N6-甲基腺苷 甲基化 DNA甲基化 生物 信使核糖核酸 脉络膜新生血管 遗传学 分子生物学 基因表达 基因 甲基转移酶 视网膜 生物化学
作者
Qingyun Gong,Liting Hu,Guibo Liu,Xiaoni Yin,Xiaoran Zhao,Qinghua Li,Ying Li,Yibin Sun,Yuzheng Zhou,Chunyan Guo,Zhaodong Du
出处
期刊:PubMed [National Institutes of Health]
卷期号:30: 336-347
标识
摘要

Purpose: Neovascular age-related macular degeneration (nAMD) is now a major cause of central vision loss in older adults worldwide. The primary characteristic of nAMD is the formation of macular neovascularization (MNV), which is a pathologic form of angiogenesis. Epigenetics plays a role in multiple pathological physiologic processes. N6-methyladenosine (m6A) modification is the most common, abundant, and reversible modification in eukaryotic mRNAs, and it plays a role in various pathological angiogenesis processes. This study intends to reveal the expression and functions of m6A during the macular neovascularization (MNV) process. Methods: A laser-induced MNV mouse model was used in this study. m6A quantitative analysis was performed to detect the expression of m6A. Subsequently, the expression of various m6A writers and erasers was detected using quantitative real-time polymerase chain reaction (qRT-PCR) and western blot. Immunohistochemistry was used to detect Wilms' tumor 1-associating protein (WTAP) expression in the MNV lesions. Intravitreal injection of WTAP siRNA in MNV mice to silence the WTAP gene. Hematoxylin and eosin (H&E) were used to determine the thickness and length of the MNV. Fundus fluorescein angiography (FFA) and indocyanine green angiography (ICGA) were examined to measure the leakage area of the MNV. Proliferating cell nuclear antigen (PCNA) expression was detected with a western blot. The mRNA and protein levels of β-catenin were tested with qRT-PCR and western blot. Results: We found increased m6A modification levels after laser induction compared with the normal control group. Subsequently, the expression of various m6A writers and erasers was detected. The results showed that WTAP increased in the MNV model in mice.
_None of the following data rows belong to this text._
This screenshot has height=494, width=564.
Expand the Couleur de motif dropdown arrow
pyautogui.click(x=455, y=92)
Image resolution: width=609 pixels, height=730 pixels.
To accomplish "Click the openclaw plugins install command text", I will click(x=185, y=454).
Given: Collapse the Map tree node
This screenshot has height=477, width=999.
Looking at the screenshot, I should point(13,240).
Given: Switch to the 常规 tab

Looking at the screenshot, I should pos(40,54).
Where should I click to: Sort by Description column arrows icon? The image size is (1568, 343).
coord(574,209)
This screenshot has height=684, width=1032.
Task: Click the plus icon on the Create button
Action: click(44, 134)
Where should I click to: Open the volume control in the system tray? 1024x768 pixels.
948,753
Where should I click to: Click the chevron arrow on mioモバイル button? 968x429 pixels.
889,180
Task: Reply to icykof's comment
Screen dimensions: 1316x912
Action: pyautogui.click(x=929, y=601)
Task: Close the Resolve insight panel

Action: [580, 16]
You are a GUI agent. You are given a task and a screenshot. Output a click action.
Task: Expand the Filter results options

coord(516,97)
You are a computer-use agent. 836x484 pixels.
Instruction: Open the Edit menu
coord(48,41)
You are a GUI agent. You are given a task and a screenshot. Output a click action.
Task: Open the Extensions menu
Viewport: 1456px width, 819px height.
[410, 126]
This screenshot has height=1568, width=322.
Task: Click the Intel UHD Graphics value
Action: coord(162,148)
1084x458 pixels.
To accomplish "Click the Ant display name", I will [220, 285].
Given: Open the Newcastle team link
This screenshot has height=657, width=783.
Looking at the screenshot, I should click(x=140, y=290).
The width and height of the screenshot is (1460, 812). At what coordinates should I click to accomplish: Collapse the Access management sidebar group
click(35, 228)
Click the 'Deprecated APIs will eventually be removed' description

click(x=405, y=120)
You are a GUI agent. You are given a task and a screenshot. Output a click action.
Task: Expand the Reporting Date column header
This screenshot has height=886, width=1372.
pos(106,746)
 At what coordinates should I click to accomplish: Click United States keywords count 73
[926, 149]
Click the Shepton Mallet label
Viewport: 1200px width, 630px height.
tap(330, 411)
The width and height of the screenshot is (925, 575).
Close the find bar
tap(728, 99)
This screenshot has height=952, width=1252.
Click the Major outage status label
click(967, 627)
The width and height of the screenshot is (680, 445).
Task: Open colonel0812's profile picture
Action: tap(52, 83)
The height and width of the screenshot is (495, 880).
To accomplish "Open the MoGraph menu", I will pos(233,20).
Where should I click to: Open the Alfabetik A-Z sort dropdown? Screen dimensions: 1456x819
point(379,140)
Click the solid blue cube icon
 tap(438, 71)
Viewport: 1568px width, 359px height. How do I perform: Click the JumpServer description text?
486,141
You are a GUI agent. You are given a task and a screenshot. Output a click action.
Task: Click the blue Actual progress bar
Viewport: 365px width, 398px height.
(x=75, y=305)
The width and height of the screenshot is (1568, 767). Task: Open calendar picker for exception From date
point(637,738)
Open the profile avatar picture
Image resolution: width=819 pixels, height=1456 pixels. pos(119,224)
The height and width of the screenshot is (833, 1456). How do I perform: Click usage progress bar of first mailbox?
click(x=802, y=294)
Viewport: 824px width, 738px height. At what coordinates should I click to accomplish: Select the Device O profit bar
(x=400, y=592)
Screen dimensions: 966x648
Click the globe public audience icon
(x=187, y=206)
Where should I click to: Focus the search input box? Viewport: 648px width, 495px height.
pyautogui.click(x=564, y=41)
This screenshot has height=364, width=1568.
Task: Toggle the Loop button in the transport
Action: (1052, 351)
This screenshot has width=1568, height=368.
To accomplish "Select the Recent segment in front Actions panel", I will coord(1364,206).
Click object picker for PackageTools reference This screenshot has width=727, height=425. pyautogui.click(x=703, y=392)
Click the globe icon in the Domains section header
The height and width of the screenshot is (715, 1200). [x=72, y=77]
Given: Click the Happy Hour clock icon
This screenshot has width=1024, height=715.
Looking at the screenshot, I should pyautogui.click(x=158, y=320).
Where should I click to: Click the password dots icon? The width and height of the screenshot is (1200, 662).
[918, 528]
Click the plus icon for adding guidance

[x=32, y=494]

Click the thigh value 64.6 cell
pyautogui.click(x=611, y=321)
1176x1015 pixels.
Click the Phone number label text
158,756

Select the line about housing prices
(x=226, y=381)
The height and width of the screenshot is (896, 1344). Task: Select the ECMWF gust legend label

After the injection of WTAP siRNA into the vitreous body, the expression of WTAP significantly decreased, subsequently decreasing the m6A modification levels. The width, breadth, and leakage area of MNV damage markedly decreased, and endothelial cell proliferation was inhibited. After laser-induced MNV, the expression of β-catenin increased, and that of β-catenin significantly decreased after WTAP knockout. Conclusions: In conclusion, this study suggests that WTAP-mediated m6A methylation can regulate pathological angiogenesis during MNV and that WTAP may participate in the formation of MNV through the wingless-related integration site (Wnt) pathway. WTAP may be a potential target for MNV treatment.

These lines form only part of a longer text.